World Cup 2022 committee denies knowledge of corruption
DUBAI // The Qatari committee charged with overseeing the 2022 Fifa World Cup has denied any knowledge of wrongdoing following new allegations of corruption in the English media.
The Daily Telegraph on Tuesday published claims of new evidence of payments made from a Qatari account controlled by Mohammed bin Hammam, the former president of the Asian Football Confederation (AFC), to Jack Warner, the former Fifa vice-president, two weeks after the gas-rich Gulf state was awarded the right to host football’s grandest tournament.
Warner, the Trinidadian who resigned from Fifa in 2012 following an investigation that found him to have committed fraud, received US$1.2 million (Dh4.4m) from Bin Hammam’s company, Kemco, according to The Telegraph.
His two sons and an employee were paid a further $1m by the same Qatari firm. A note from one of Warner’s companies, Jamad, had requested the initial payment for carried out between 2005 and 2010.
When contacted by The National, a spokesman for the Qatari project replied by email with a brief statement: “The 2022 Bid Committee strictly adhered to Fifa bidding regulations in compliance with their code of ethics. The Supreme Committee For Delivery & Legacy and the individual involved in the 2022 Bid Committee are unaware of any allegations surrounding business dealings between private individuals.”
Bin Hammam was in 2011 given a life ban from football for bribes made during his battle with Sepp Blatter for the Fifa presidency. The ban was later overturned, however, he was banned once more for “conflicts of interest” during his tenure as president of the AFC.
He was Fifa’s highest ranking Qatari official in December 2010, when the votes were cast to decide who would win the right to host the 2018 and 2022 World Cups.
Of the 22 figures on Fifa’s executive committee who were involved in the voting process, more than half are no longer members with many, including Warner and Bin Hammam, implicated in allegations of corruption.

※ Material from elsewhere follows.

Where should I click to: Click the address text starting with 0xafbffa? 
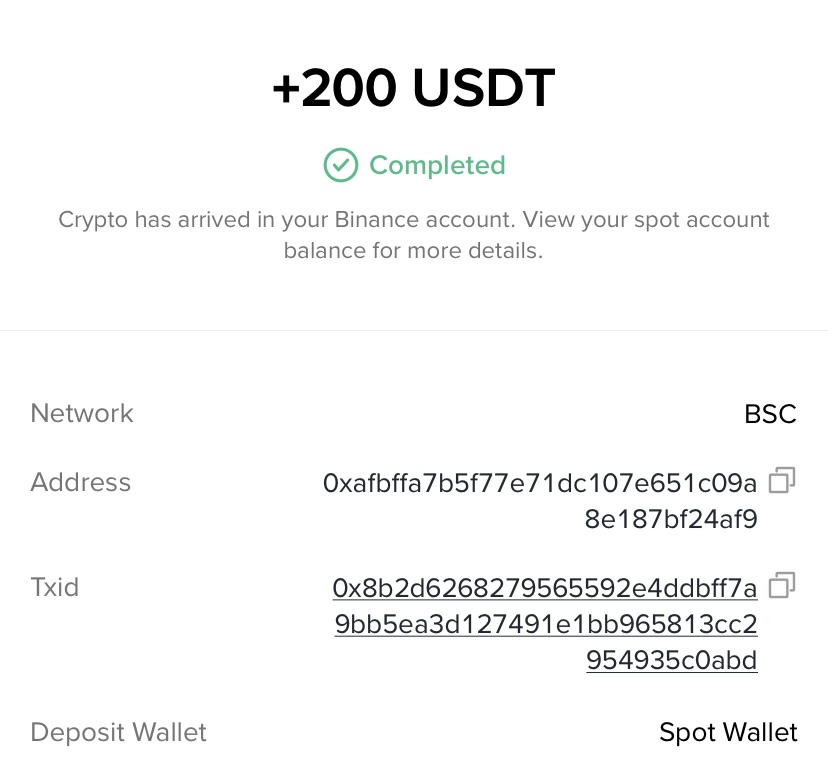coord(540,484)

The’s allegations are sure to bring further focus on Fifa’s decision to give the 2022 tournament to Qatar. The Arabian Gulf nation centered much of its successful bid around the creation of air-conditioned stadiums, but Blatter has said the tournament will take place in November or December to avoid the extreme heat the Middle East experiences in June and July.
Several media stories in the past year have also highlighted allegations by human-rights groups that labourers employed to work on World Cup 2022 projects have been abused, had passports confiscated and salaries denied.
Under the country’s kafala system, expatriates are not allowed to leave Qatar without their employer’s approval.
Blatter said last week that countries’ human rights records will be considered when awarding future World Cups, but that the 2018 and 2022 tournaments would not be affected.
“We don’t have any problem at the moment with 2018 in Russia and the problems with Qatar are known,” said the Fifa president, who is expected to run for re-election next April.
Qatar’s supreme committee also released a statement last week dismissing a report by the International Trade Union Confederation, describing it as “littered with factual errors” and an attempt to “discredit the positive work we are undertaking”. It added: ”No one has died on World Cup projects.”
Blatter and Fifa’s executive committee will meet tomorrow and Friday in Zurich for a pre-scheduled meeting. It is understood Qatar 2022 will be high on the agenda, behind only this summer’s World Cup in Brazil, which has been severely affected by delays in the construction of the country’s new stadiums.